Residents confined in Gansu town after man dies of bubonic plague

Source:Global Times-Agencies Published: 2014-7-23 0:53:01

Tens of thousands people in the old downtown district in Yumen, Northwest China's Gansu Province, are currently not allowed to leave town after a man died last week of bubonic plague. 

According to, a news video website affiliated with Xinhua, the lives of the 30,000 people are not affected, but police have set up roadblocks at the nearest highway exit, allowing people to enter but not to leave the affected area.

In a separate feature story published on on Monday, several districts in Yumen were put under quarantine, including Laocheng district, or Yumen's old downtown district.

Once a populous area due to the oil industry, the district now has a population of about 30,000, the report said.

Xinhua quoted the local government as saying that Yumen has seen at least five cases of plague over the past years and the current case is an isolated incident.

The 38-year-old victim was said to have approached a dead marmot, a small furry animal which lives on grasslands and is related to the squirrel.

The victim allegedly chopped it up to feed his dog but developed a fever the same day.
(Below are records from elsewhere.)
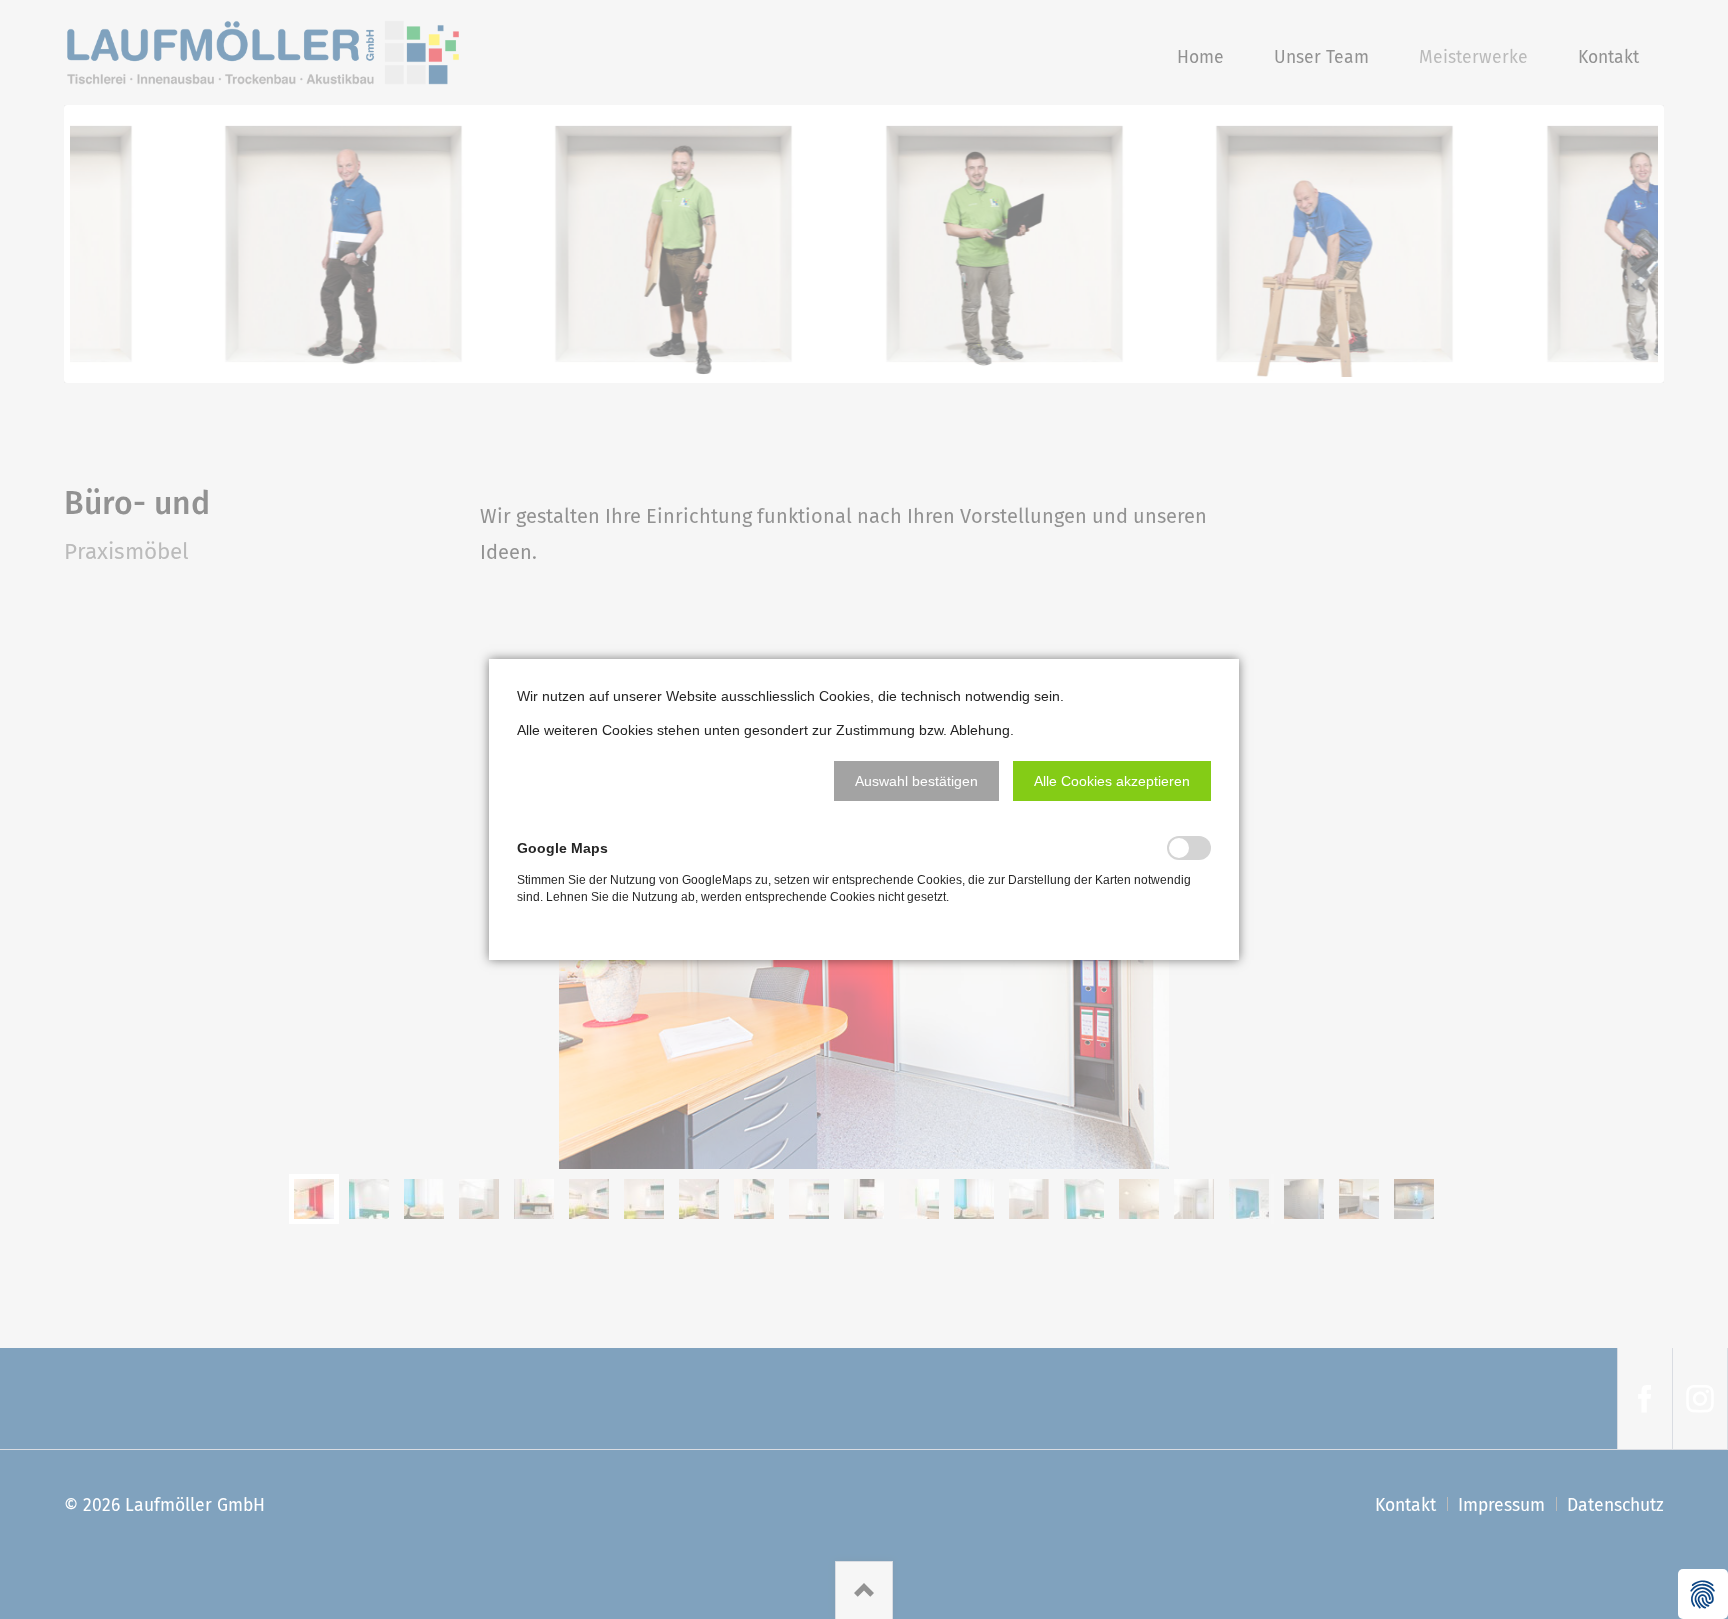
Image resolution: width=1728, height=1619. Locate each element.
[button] (916, 781)
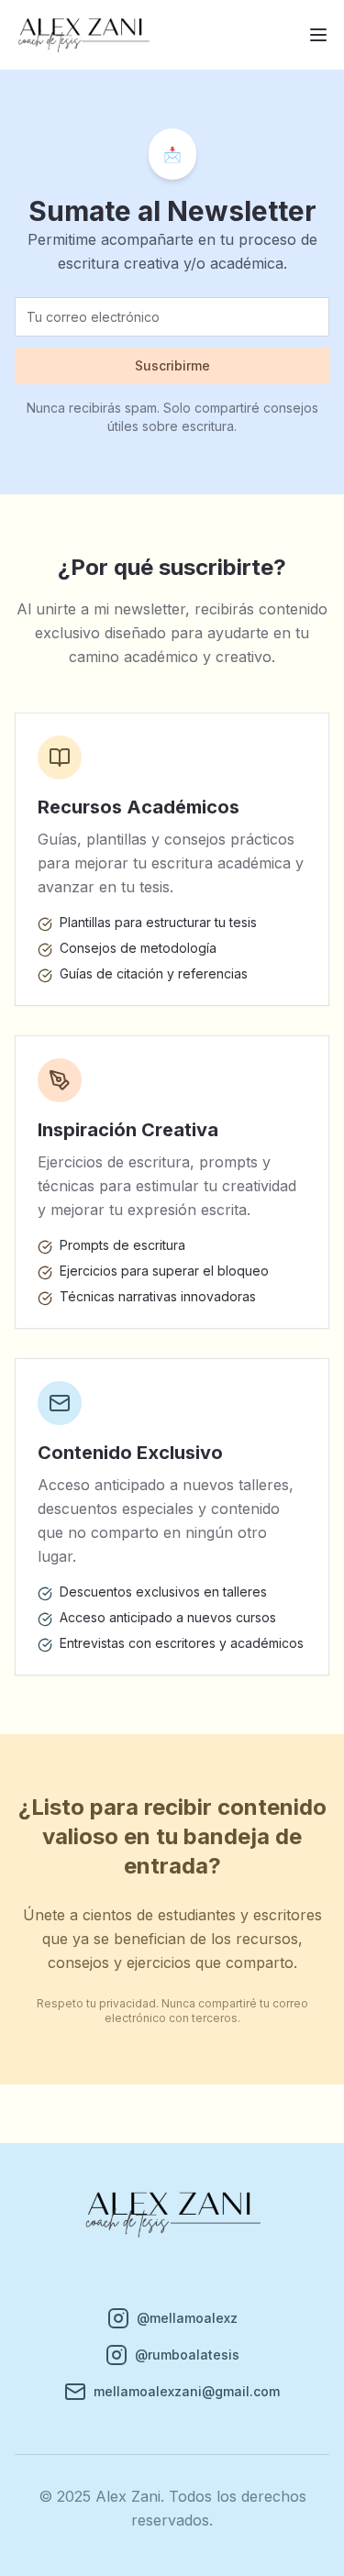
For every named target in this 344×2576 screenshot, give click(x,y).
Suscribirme (172, 365)
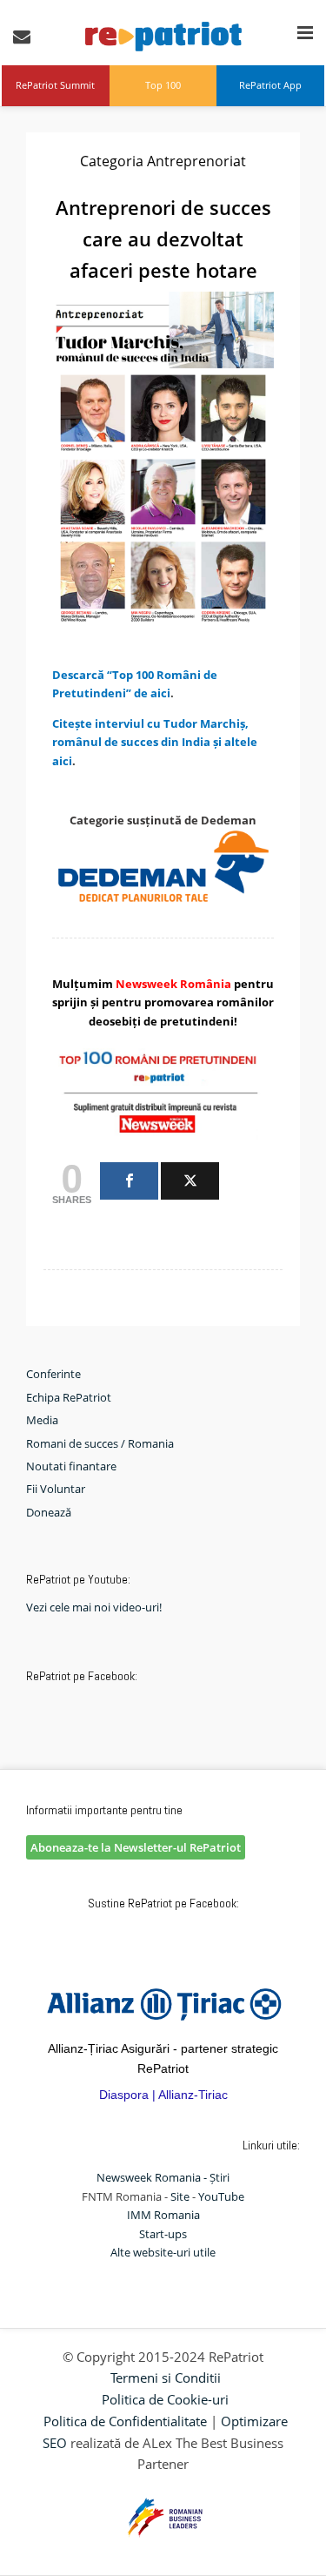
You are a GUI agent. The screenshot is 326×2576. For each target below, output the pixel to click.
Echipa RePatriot (68, 1397)
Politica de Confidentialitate (125, 2421)
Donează (48, 1512)
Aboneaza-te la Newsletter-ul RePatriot (135, 1847)
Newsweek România (173, 984)
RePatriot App (270, 84)
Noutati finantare (71, 1466)
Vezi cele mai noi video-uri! (94, 1607)
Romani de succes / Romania (100, 1443)
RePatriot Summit (55, 84)
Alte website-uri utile (163, 2252)
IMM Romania (163, 2215)
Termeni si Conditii (165, 2377)
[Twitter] (190, 1181)
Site (180, 2196)
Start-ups (163, 2234)
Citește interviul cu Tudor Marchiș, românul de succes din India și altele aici (154, 742)
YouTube (221, 2196)
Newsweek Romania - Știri (163, 2177)
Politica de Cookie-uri (165, 2399)
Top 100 (163, 84)
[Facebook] (129, 1181)
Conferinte (53, 1374)
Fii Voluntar (55, 1489)
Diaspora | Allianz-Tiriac (163, 2095)
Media (42, 1420)
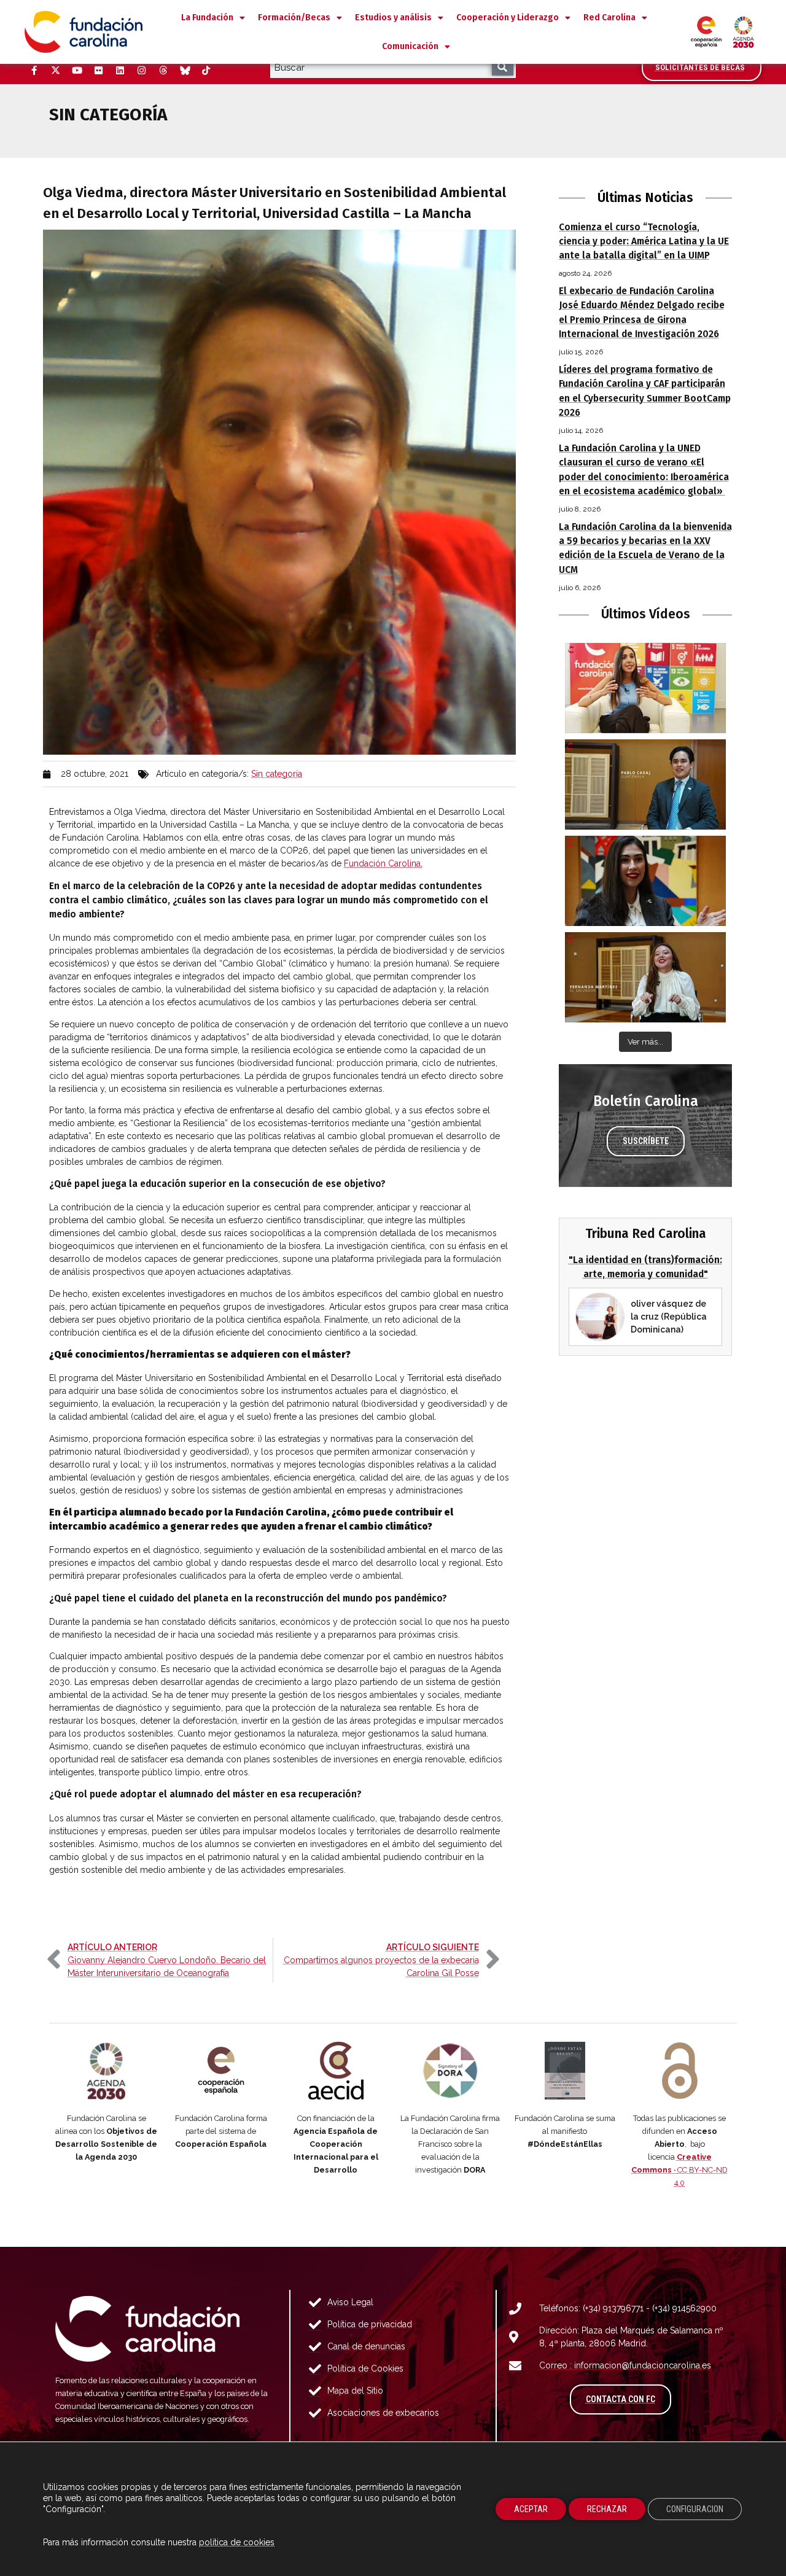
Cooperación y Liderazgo (507, 17)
He was taken to hospital after his condition worsened and died last Wednesday.

 "The city has enough rice, flour and oil to supply all residents for up to one month," China Central Television said.

Shanghai-based Oriental Morning Post reported earlier that quarantined districts, such as Laocheng and Chijin, have launched a nine-day traffic control system since Saturday.

Bubonic plague is categorized as a "Class A infectious disease … [which is] the most serious under China's Law on the Prevention and Treatment of Infectious Diseases," said Xinhua.

Bubonic plague is a bacterial infection, also infamously known as the "Black Death," a virulent epidemic of the disease that killed tens of millions of people in 14th century Europe.

Primarily an animal illness, it is now extremely rare in humans.

Modern antibiotics are effective in treating bubonic plague, but without prompt treatment it can cause serious illness or death.